Manu enumerates five Dharmas of Kshatriyas. Among these five Dharmas he did not mention the important Dharma of Kshatriya that is Fighting. Why he left that? He also left one important Dharma of Brahmins that is Tapasya. Why he left this Tapasya as Dharma of Brahmins. Manu feels that Tapasya and Fighting are the Natural characteristic of Brahmin and Kshatriya respectively. However, Manu talks about this nature in the later Chapters. When he talks about Aashauca, he says that there is no Aashauca for a Kshatriya if his relatives die in the battle field strictly adhering to his own Kshatriya Dharma i.e Fighting. Here is the verse - उद्यतैराहवे शस्त्रैः क्षत्रधर्महतस्य च । (मनु.५-९८). In the same way, he says a Brahmin is relieved from Aashauca by touching Waters and Kshatriya is relieved from Aashauca by touching the weapons and chariot. विप्रः शुद्ध्यत्यपः स्पृष्ट्वा क्षत्रियो वाहनायुधम् । (मनु.५-९९). By this Manu emphasizes that the utmost Dharma of Kshatriya is facing the battle field. Again, in praising Kshatriyas, Manu says that Kshatriya is made of the combination of Indra, Anila, Yama, Arka, Agni, Varuna, Candra and Kubera. Here, commentators write that Anila stands for Kshatra Dharma i.e. fighting. See the verse - इन्द्रानिलयमार्काणामग्नेश्च वरुणस्य च । चन्द्रवित्तेशयोश्चैव मात्रा निर्दृत्य शाश्वतीः॥(मनु.७-४). Again Manu describes that Kkshatriya could not be faced by any one, even seeing eye to eye. Thus, this verse - तपत्यादित्यवच्चैष चक्षूंषि मनांसि च । न चैनं भुवि शक्नोति कश्चिदप्यभिवीक्षितुम् ॥ (मनु.७-५) projects the Kshaatra Dharma. Further, Manu says that no one should irritate Kshatriyas and get his hatred.

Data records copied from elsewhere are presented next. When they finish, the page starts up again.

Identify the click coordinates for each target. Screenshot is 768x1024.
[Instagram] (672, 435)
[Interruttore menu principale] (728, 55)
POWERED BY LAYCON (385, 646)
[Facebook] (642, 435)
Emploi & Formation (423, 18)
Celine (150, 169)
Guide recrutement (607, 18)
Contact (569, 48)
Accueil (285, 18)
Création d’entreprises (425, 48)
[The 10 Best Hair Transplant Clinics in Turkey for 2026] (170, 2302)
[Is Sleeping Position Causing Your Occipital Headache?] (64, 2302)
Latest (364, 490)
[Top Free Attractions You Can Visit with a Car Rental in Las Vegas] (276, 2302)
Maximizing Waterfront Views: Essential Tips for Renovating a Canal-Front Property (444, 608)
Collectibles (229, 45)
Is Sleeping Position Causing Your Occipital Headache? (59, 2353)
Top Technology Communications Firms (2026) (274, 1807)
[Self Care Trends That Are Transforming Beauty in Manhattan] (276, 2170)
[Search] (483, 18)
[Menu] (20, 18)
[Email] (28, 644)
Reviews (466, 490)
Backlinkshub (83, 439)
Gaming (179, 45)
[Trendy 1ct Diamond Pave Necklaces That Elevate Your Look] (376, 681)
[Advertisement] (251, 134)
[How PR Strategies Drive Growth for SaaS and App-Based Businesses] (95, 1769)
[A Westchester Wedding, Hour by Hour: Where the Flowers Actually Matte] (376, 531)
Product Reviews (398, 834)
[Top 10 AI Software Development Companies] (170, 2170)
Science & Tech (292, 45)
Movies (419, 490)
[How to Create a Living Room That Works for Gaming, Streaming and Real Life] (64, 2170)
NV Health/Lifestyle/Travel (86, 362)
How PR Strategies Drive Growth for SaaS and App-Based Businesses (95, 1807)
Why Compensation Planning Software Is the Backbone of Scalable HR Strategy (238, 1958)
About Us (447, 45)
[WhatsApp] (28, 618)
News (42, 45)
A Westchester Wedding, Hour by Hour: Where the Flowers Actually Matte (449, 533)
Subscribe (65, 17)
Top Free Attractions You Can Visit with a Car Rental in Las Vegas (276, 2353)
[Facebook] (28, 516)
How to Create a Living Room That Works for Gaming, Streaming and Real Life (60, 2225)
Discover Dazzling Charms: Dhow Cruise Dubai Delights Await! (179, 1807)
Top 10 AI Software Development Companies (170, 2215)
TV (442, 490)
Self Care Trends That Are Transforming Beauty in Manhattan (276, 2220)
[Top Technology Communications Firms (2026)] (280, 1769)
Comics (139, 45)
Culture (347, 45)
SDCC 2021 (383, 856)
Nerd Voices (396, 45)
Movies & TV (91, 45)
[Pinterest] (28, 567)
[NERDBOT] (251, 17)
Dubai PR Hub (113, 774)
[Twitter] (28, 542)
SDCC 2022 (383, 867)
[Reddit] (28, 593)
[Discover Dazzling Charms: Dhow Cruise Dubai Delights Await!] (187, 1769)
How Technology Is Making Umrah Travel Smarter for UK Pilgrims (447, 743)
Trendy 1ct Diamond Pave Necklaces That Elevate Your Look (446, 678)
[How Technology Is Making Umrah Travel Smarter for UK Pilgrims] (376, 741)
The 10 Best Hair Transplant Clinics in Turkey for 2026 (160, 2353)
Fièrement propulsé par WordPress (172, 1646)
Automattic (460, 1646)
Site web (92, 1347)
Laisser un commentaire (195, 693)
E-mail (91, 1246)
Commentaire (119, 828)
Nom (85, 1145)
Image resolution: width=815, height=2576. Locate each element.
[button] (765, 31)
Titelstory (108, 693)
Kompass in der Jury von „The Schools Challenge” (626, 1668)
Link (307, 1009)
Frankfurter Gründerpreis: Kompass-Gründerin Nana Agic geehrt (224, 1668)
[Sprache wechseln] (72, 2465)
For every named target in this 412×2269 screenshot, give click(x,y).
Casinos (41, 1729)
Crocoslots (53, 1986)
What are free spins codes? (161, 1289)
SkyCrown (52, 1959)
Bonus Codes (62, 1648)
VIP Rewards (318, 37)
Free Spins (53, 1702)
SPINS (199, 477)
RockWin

If anyone does so, his entire race would be destroyed by the Agni of Kshatra Dharma. Here is the verse - कुलं दहति राजाग्निः सपशुद्रव्यसञ्चयम् ॥ मनु-७-९). Moreover, Manu says that a Kshatriya shows his Vishwaruupa for the sake of protecting Dharma. It is his nature to protect Dharma by his Kshaatra Dharma. It would be clear from this verse - कुरुते धर्मसिद्ध्यर्थं विश्वरूपं पुनः पुनः ॥ (म्नु.७-१०).
Yama (Mrityu) is residing in the angry of a Kshatriya, which is all powerful. Kshatriya is always ready for fighting if there is anything goes against Dharma. Thus says this verse - मृत्युश्च वसति क्रोधे सर्वतेजोमयो हि सः ॥ (मनु.७-११). He even prescribes how a Kshatriya should make his Fort powerful. Manu says that a King should keep such a fighter on his Fort who can fight (kill) hundred fighters of enemy-side. And a King should have such 100 fighters who could fight with 10,000 enemy-soldiers. See this verse - एकं शतं योधयति प्राकारस्थो धनुर्धरः । शतं दश सहस्राणि तस्माद्दुर्गं विधीयते ॥ (मनु-७-७४). Thus a king should have various wealth of weapons, wealth, and chariots. तस्मादायुधसम्पन्नं धनधान्येन वाहनम् । (७-७५).
A King who is challenged by another King who may be superior, equal or inferior, should accept the challenge and do not come back defeated keeping Kshaatra Dharma in mind. It would be clear from this verse - समोत्तमाधमैः राजा त्वाहूतः पालयन्प्रजाः । न निवर्तेत संग्रामात् क्षात्रं धर्ममनुस्मरन् ॥ (७-८७). Manu emphatically says that not returning back accepting defeat, protecting the public, serving the Brahmins are the qualities for the welfare of the King. Thus this verse explains - संग्रामेष्वनिवर्तित्वं प्रजानां चैव पालनम् । शुश्रूषा ब्राह्मणानां चैव राज्ञां श्रेयस्करं परम् ॥ (७-८८). If two kings are fighting each other with the wish to win over each other, undefeatedly fighting attain Svarga. That is the nature of the Kings. See the verse -आहवेषु मिथोऽन्योन्यं जिघांसन्तो महीक्षितः । युध्यमानाः परं शक्त्या स्वर्गण् यान्त्यपराङ्मुखाः ॥ (७-८९).
Thus, fighting or facing the enemy in the battle field is the nature of Kshatriyas. This is evident in many places of Manusmriti.